REQUIREMENT:
Copy out all the lines in the records that include the word "share".

(RECORDS SUPPLIED)

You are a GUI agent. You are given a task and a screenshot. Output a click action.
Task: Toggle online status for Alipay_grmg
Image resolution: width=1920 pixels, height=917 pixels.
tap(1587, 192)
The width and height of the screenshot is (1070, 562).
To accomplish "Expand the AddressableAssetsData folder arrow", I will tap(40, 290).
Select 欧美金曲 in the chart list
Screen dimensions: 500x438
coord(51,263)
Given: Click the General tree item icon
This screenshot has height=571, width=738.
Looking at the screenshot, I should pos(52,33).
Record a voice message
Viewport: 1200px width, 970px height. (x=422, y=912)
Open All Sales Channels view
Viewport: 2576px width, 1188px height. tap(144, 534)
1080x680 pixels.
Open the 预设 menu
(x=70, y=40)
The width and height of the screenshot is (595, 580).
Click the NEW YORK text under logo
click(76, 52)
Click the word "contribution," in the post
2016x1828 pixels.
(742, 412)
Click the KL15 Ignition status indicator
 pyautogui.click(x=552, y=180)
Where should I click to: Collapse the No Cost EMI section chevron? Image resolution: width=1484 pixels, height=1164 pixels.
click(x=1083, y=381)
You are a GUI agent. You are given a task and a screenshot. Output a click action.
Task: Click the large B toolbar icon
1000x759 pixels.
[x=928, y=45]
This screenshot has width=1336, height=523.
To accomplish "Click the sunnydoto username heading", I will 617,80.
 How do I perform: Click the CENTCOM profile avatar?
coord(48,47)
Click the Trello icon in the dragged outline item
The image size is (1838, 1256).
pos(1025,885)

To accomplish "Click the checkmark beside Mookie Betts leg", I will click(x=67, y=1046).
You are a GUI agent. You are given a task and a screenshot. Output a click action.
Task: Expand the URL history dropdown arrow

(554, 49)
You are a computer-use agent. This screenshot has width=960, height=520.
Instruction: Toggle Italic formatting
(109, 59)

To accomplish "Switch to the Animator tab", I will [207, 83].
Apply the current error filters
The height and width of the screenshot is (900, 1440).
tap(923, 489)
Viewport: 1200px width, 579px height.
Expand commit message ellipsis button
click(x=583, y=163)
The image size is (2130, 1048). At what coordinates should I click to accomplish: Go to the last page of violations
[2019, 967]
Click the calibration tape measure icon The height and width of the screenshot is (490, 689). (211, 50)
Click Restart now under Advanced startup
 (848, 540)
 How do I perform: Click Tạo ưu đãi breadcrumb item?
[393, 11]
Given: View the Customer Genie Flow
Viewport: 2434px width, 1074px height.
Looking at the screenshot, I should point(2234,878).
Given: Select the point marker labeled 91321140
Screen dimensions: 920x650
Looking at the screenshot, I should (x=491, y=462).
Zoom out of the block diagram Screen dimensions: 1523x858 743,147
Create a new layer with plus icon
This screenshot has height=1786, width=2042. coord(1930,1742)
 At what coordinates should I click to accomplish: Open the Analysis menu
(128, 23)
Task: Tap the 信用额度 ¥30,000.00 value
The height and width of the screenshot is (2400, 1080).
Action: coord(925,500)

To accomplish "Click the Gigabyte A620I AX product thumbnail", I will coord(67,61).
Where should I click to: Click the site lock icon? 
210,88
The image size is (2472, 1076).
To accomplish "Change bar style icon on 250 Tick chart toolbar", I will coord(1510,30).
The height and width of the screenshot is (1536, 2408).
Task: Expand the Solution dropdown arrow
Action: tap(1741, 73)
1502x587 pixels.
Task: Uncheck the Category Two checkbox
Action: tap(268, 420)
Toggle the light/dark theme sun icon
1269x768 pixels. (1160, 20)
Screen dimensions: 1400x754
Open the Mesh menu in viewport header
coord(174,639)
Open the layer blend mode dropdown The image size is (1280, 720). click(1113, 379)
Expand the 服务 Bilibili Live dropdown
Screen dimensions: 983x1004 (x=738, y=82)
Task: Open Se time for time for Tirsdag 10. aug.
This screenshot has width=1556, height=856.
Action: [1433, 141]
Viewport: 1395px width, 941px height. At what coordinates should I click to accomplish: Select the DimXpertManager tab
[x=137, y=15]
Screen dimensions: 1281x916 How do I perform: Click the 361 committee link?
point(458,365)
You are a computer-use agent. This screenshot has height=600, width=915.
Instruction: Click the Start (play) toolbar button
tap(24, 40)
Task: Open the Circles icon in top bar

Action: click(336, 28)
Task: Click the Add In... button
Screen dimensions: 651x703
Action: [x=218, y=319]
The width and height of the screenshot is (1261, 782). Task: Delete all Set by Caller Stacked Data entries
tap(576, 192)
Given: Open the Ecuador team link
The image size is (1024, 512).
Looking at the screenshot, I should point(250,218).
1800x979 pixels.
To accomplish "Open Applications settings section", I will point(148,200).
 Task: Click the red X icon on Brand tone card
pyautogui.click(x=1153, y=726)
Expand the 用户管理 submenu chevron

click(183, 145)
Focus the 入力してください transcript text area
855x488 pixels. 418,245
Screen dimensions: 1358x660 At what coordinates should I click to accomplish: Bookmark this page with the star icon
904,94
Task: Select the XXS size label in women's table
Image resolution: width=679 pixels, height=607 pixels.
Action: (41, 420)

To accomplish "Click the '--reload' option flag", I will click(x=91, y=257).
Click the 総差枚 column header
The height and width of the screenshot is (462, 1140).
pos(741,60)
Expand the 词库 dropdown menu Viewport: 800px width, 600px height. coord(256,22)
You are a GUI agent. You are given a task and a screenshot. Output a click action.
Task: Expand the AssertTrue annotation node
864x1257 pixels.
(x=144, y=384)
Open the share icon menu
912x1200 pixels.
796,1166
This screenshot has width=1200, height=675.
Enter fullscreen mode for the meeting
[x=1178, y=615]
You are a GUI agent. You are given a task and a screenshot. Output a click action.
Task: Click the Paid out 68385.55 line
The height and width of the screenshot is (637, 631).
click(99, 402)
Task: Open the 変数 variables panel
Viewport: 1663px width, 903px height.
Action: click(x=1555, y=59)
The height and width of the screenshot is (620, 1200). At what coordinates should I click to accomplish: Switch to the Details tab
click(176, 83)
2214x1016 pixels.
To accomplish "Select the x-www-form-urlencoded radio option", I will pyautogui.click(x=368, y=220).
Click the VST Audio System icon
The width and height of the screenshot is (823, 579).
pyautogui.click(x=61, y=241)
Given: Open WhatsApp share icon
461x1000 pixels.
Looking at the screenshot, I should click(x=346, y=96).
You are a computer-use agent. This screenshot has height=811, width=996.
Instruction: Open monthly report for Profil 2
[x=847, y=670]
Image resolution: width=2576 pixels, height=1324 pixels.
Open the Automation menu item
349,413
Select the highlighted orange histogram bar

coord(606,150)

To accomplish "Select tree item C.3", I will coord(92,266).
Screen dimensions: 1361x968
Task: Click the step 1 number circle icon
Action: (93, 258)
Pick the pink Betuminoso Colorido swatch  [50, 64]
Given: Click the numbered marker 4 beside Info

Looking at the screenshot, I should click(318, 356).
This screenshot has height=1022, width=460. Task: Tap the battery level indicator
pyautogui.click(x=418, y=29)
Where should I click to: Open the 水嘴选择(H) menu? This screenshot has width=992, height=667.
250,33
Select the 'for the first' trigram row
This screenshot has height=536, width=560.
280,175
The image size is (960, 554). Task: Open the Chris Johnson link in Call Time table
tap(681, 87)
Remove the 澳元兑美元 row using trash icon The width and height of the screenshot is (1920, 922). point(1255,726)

(End RECORDS SUPPLIED)

WRITTEN RESPONSE:
Open the share icon menu
Given: Open WhatsApp share icon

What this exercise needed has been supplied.